Participants raise funds to pay for their travel expenses and make a contribution to their host affiliate to cover the costs of their accommodations while they are volunteering. Schools that will be partnering with Lafayette Habitat for Humanity this year include Columbia University, the Ohio State University, Minnesota Concordia College, Rice University, DeSales University, St. Louis University, Connecticut Trinity College and Illinois North Central College. While they are in Lafayette the students will be working on several homes currently under construction in Lafayette's McComb/Veazey neighborhood as part of Lafayette Habitat's Neighborhood Revitalization Initiative.

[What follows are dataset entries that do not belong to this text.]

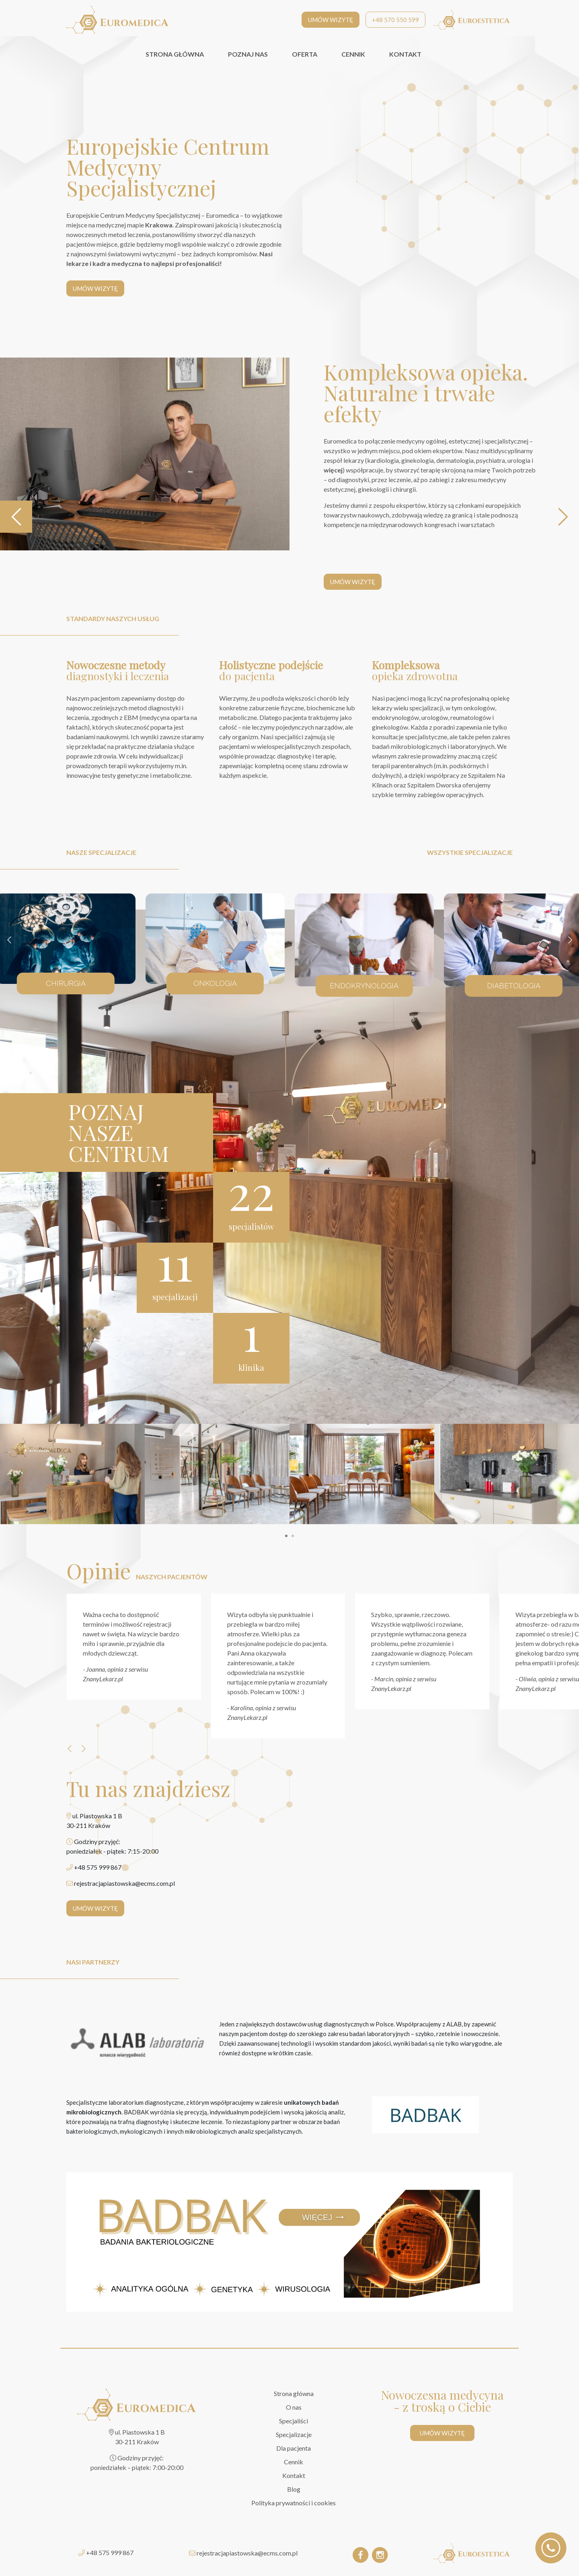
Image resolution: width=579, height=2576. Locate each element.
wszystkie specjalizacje (470, 852)
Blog (293, 2489)
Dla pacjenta (293, 2448)
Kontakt (293, 2475)
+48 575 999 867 (109, 2552)
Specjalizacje (294, 2434)
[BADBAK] (425, 2114)
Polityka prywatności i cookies (293, 2502)
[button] (286, 1536)
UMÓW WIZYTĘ (330, 19)
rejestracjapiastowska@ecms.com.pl (247, 2553)
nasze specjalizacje (101, 852)
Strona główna (294, 2393)
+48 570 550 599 (395, 19)
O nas (294, 2407)
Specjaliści (293, 2421)
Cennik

"Collegiate Challenge is one of the most productive times of the year for us," said Joelle Boudreaux, Volunteer Services Director at Lafayette Habitat. "These students could be spending a week at the beach, but instead are investing their time to make a direct impact in the lives of others through community service."

And while the students are hard at work on the Habitat construction sites, a number of local restaurants and individuals have once again stepped up to donate lunches so that the visitors will get a true taste of Cajun hospitality. Boudreaux hopes that the student volunteers will be able to immerse themselves in Cajun culture during their time in Lafayette.

"We have several repeat groups from past years who wanted to come back and work with us again, and I think that has a lot to do with the great experiences they've had in Lafayette, both on and off the construction site."

For the past 25 years, more than 229,000 students have spent their school breaks volunteering across the country through the Collegiate Challenge program, donating more than $23 million to Habitat affiliates. 

"We're grateful to Lafayette Habitat for Humanity for hosting the students as part of Collegiate Challenge," said Jenn Skudlarek, Habitat for Humanity International's manager of U.S. volunteer programs. "Their work together makes a meaningful difference and will have a lasting impact in communities across the country."